Task description: Repeat every record exactly as given.

[Pixel coordinate grounding data]
####

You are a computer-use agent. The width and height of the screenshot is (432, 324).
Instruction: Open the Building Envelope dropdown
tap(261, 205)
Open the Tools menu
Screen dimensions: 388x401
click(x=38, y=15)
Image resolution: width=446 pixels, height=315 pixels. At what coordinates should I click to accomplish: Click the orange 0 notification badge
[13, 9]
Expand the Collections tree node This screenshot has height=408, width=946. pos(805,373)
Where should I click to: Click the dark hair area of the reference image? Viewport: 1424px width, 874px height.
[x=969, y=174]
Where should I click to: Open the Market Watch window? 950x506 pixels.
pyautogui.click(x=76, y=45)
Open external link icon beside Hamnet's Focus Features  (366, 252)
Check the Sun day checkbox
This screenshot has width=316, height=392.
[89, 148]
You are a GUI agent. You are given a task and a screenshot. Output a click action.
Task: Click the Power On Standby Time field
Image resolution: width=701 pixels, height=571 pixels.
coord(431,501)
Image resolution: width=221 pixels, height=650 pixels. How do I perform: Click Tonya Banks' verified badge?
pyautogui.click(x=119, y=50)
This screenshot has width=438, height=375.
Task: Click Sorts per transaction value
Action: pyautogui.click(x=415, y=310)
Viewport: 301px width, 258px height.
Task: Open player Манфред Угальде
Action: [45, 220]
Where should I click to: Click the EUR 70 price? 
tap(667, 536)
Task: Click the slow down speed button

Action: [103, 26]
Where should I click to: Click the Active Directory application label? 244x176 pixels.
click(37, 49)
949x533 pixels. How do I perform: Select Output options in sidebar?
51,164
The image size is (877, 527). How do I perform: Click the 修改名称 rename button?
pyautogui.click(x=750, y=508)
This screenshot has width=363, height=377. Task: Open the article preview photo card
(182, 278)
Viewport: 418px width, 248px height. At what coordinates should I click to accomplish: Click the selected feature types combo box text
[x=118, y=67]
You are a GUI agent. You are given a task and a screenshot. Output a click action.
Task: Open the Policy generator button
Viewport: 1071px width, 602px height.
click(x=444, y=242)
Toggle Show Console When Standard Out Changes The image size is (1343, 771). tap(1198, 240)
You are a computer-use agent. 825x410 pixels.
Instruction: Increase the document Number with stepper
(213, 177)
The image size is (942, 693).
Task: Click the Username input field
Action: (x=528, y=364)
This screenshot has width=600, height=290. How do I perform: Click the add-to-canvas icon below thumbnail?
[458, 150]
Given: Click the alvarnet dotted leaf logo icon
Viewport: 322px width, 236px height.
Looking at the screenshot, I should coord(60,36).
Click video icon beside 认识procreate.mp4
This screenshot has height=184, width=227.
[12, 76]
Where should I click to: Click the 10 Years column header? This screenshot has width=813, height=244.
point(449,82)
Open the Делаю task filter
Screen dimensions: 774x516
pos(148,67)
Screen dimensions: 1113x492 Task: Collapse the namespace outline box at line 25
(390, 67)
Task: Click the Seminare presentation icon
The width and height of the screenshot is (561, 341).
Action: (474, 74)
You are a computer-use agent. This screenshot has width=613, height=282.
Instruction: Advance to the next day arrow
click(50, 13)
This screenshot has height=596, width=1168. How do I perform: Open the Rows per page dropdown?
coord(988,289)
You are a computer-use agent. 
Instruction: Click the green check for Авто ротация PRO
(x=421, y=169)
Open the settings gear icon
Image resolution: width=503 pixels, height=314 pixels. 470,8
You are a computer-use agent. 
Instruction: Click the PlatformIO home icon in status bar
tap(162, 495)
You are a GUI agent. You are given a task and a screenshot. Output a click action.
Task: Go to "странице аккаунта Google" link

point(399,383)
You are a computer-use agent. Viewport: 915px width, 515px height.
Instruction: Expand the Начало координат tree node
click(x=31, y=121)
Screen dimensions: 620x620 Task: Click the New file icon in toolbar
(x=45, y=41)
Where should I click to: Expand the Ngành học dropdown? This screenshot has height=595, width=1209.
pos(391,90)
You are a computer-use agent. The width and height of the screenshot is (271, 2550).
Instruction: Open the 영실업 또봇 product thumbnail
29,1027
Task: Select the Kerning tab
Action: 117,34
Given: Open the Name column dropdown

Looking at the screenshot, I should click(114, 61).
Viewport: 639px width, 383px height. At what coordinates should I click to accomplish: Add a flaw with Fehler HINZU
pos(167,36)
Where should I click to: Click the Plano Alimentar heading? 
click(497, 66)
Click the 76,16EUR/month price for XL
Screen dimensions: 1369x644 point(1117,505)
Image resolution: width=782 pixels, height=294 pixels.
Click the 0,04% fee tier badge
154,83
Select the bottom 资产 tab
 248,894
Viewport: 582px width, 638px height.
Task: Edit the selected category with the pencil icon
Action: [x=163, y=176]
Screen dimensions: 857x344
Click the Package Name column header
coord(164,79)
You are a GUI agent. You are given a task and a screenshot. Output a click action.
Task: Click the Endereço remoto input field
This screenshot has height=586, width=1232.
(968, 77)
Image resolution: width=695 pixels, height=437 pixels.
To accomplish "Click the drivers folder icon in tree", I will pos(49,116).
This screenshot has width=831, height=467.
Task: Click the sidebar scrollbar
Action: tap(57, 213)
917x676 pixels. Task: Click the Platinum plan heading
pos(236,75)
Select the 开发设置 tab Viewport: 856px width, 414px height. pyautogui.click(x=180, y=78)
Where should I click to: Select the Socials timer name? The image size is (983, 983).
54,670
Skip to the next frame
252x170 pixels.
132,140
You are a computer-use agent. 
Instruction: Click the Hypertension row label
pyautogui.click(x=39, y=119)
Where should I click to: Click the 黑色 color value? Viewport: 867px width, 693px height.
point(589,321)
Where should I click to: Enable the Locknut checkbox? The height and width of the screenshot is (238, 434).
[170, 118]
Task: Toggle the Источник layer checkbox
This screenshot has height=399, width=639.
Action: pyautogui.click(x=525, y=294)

####

Completed exercise:
You are a computer-use agent. The width and height of the screenshot is (432, 324).
Instruction: Open the Building Envelope dropdown
tap(261, 205)
Open the Tools menu
Screen dimensions: 388x401
click(x=38, y=15)
Image resolution: width=446 pixels, height=315 pixels. At what coordinates should I click to accomplish: Click the orange 0 notification badge
[13, 9]
Expand the Collections tree node This screenshot has height=408, width=946. pos(805,373)
Where should I click to: Click the dark hair area of the reference image? Viewport: 1424px width, 874px height.
[x=969, y=174]
Where should I click to: Open the Market Watch window? 950x506 pixels.
pyautogui.click(x=76, y=45)
Open external link icon beside Hamnet's Focus Features  (366, 252)
Check the Sun day checkbox
This screenshot has width=316, height=392.
[89, 148]
You are a GUI agent. You are given a task and a screenshot. Output a click action.
Task: Click the Power On Standby Time field
Image resolution: width=701 pixels, height=571 pixels.
coord(431,501)
Image resolution: width=221 pixels, height=650 pixels. How do I perform: Click Tonya Banks' verified badge?
pyautogui.click(x=119, y=50)
This screenshot has width=438, height=375.
Task: Click Sorts per transaction value
Action: pyautogui.click(x=415, y=310)
Viewport: 301px width, 258px height.
Task: Open player Манфред Угальде
Action: [45, 220]
Where should I click to: Click the EUR 70 price? 
tap(667, 536)
Task: Click the slow down speed button

Action: [103, 26]
Where should I click to: Click the Active Directory application label? 244x176 pixels.
click(37, 49)
949x533 pixels. How do I perform: Select Output options in sidebar?
51,164
The image size is (877, 527). How do I perform: Click the 修改名称 rename button?
pyautogui.click(x=750, y=508)
This screenshot has width=363, height=377. Task: Open the article preview photo card
(182, 278)
Viewport: 418px width, 248px height. At what coordinates should I click to accomplish: Click the selected feature types combo box text
[x=118, y=67]
You are a GUI agent. You are given a task and a screenshot. Output a click action.
Task: Open the Policy generator button
Viewport: 1071px width, 602px height.
click(x=444, y=242)
Toggle Show Console When Standard Out Changes The image size is (1343, 771). tap(1198, 240)
You are a computer-use agent. 825x410 pixels.
Instruction: Increase the document Number with stepper
(213, 177)
The image size is (942, 693).
Task: Click the Username input field
Action: (x=528, y=364)
This screenshot has width=600, height=290. How do I perform: Click the add-to-canvas icon below thumbnail?
[458, 150]
Given: Click the alvarnet dotted leaf logo icon
Viewport: 322px width, 236px height.
Looking at the screenshot, I should coord(60,36).
Click video icon beside 认识procreate.mp4
This screenshot has height=184, width=227.
[12, 76]
Where should I click to: Click the 10 Years column header? This screenshot has width=813, height=244.
point(449,82)
Open the Делаю task filter
Screen dimensions: 774x516
pos(148,67)
Screen dimensions: 1113x492 Task: Collapse the namespace outline box at line 25
(390, 67)
Task: Click the Seminare presentation icon
The width and height of the screenshot is (561, 341).
Action: (474, 74)
You are a computer-use agent. This screenshot has width=613, height=282.
Instruction: Advance to the next day arrow
click(50, 13)
This screenshot has height=596, width=1168. How do I perform: Open the Rows per page dropdown?
coord(988,289)
You are a computer-use agent. 
Instruction: Click the green check for Авто ротация PRO
(x=421, y=169)
Open the settings gear icon
Image resolution: width=503 pixels, height=314 pixels. 470,8
You are a computer-use agent. 
Instruction: Click the PlatformIO home icon in status bar
tap(162, 495)
You are a GUI agent. You are given a task and a screenshot. Output a click action.
Task: Go to "странице аккаунта Google" link

point(399,383)
You are a computer-use agent. Viewport: 915px width, 515px height.
Instruction: Expand the Начало координат tree node
click(x=31, y=121)
Screen dimensions: 620x620 Task: Click the New file icon in toolbar
(x=45, y=41)
Where should I click to: Expand the Ngành học dropdown? This screenshot has height=595, width=1209.
pos(391,90)
You are a computer-use agent. The width and height of the screenshot is (271, 2550).
Instruction: Open the 영실업 또봇 product thumbnail
29,1027
Task: Select the Kerning tab
Action: 117,34
Given: Open the Name column dropdown

Looking at the screenshot, I should click(114, 61).
Viewport: 639px width, 383px height. At what coordinates should I click to accomplish: Add a flaw with Fehler HINZU
pos(167,36)
Where should I click to: Click the Plano Alimentar heading? 
click(497, 66)
Click the 76,16EUR/month price for XL
Screen dimensions: 1369x644 point(1117,505)
Image resolution: width=782 pixels, height=294 pixels.
Click the 0,04% fee tier badge
154,83
Select the bottom 资产 tab
 248,894
Viewport: 582px width, 638px height.
Task: Edit the selected category with the pencil icon
Action: [x=163, y=176]
Screen dimensions: 857x344
Click the Package Name column header
coord(164,79)
You are a GUI agent. You are given a task and a screenshot. Output a click action.
Task: Click the Endereço remoto input field
This screenshot has height=586, width=1232.
(968, 77)
Image resolution: width=695 pixels, height=437 pixels.
To accomplish "Click the drivers folder icon in tree", I will pos(49,116).
This screenshot has width=831, height=467.
Task: Click the sidebar scrollbar
Action: tap(57, 213)
917x676 pixels. Task: Click the Platinum plan heading
pos(236,75)
Select the 开发设置 tab Viewport: 856px width, 414px height. pyautogui.click(x=180, y=78)
Where should I click to: Select the Socials timer name? The image size is (983, 983).
54,670
Skip to the next frame
252x170 pixels.
132,140
You are a computer-use agent. 
Instruction: Click the Hypertension row label
pyautogui.click(x=39, y=119)
Where should I click to: Click the 黑色 color value? Viewport: 867px width, 693px height.
point(589,321)
Where should I click to: Enable the Locknut checkbox? The height and width of the screenshot is (238, 434).
[170, 118]
Task: Toggle the Источник layer checkbox
This screenshot has height=399, width=639.
Action: pyautogui.click(x=525, y=294)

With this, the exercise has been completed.